(Saved entries)

########################################

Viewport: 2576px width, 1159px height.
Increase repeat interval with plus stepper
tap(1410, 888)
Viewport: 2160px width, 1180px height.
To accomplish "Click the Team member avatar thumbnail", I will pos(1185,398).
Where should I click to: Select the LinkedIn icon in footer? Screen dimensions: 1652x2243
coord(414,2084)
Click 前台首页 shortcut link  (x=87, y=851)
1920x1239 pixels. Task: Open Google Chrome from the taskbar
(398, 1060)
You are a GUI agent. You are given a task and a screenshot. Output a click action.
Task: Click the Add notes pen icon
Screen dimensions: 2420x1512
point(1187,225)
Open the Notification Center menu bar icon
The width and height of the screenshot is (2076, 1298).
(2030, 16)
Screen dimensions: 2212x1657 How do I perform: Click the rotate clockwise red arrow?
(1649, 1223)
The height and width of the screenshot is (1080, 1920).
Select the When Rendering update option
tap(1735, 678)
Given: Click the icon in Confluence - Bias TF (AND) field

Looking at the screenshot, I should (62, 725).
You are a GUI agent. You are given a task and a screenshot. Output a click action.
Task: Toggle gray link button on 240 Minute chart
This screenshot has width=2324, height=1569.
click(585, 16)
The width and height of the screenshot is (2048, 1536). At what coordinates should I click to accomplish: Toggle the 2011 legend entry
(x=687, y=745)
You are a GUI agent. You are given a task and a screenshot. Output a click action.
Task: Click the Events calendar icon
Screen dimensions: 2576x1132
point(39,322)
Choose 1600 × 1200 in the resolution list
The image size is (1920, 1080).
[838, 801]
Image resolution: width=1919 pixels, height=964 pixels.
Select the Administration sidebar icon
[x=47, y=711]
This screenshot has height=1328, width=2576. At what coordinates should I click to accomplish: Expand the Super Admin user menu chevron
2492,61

########################################

INSTRUCTIONS TO FOLLOW: Each line of the data is to be transcribed exactly, with nothing left out.

SOLUTION:
Viewport: 2576px width, 1159px height.
Increase repeat interval with plus stepper
tap(1410, 888)
Viewport: 2160px width, 1180px height.
To accomplish "Click the Team member avatar thumbnail", I will pos(1185,398).
Where should I click to: Select the LinkedIn icon in footer? Screen dimensions: 1652x2243
coord(414,2084)
Click 前台首页 shortcut link  (x=87, y=851)
1920x1239 pixels. Task: Open Google Chrome from the taskbar
(398, 1060)
You are a GUI agent. You are given a task and a screenshot. Output a click action.
Task: Click the Add notes pen icon
Screen dimensions: 2420x1512
point(1187,225)
Open the Notification Center menu bar icon
The width and height of the screenshot is (2076, 1298).
(2030, 16)
Screen dimensions: 2212x1657 How do I perform: Click the rotate clockwise red arrow?
(1649, 1223)
The height and width of the screenshot is (1080, 1920).
Select the When Rendering update option
tap(1735, 678)
Given: Click the icon in Confluence - Bias TF (AND) field

Looking at the screenshot, I should (62, 725).
You are a GUI agent. You are given a task and a screenshot. Output a click action.
Task: Toggle gray link button on 240 Minute chart
This screenshot has width=2324, height=1569.
click(585, 16)
The width and height of the screenshot is (2048, 1536). At what coordinates should I click to accomplish: Toggle the 2011 legend entry
(x=687, y=745)
You are a GUI agent. You are given a task and a screenshot. Output a click action.
Task: Click the Events calendar icon
Screen dimensions: 2576x1132
point(39,322)
Choose 1600 × 1200 in the resolution list
The image size is (1920, 1080).
[838, 801]
Image resolution: width=1919 pixels, height=964 pixels.
Select the Administration sidebar icon
[x=47, y=711]
This screenshot has height=1328, width=2576. At what coordinates should I click to accomplish: Expand the Super Admin user menu chevron
2492,61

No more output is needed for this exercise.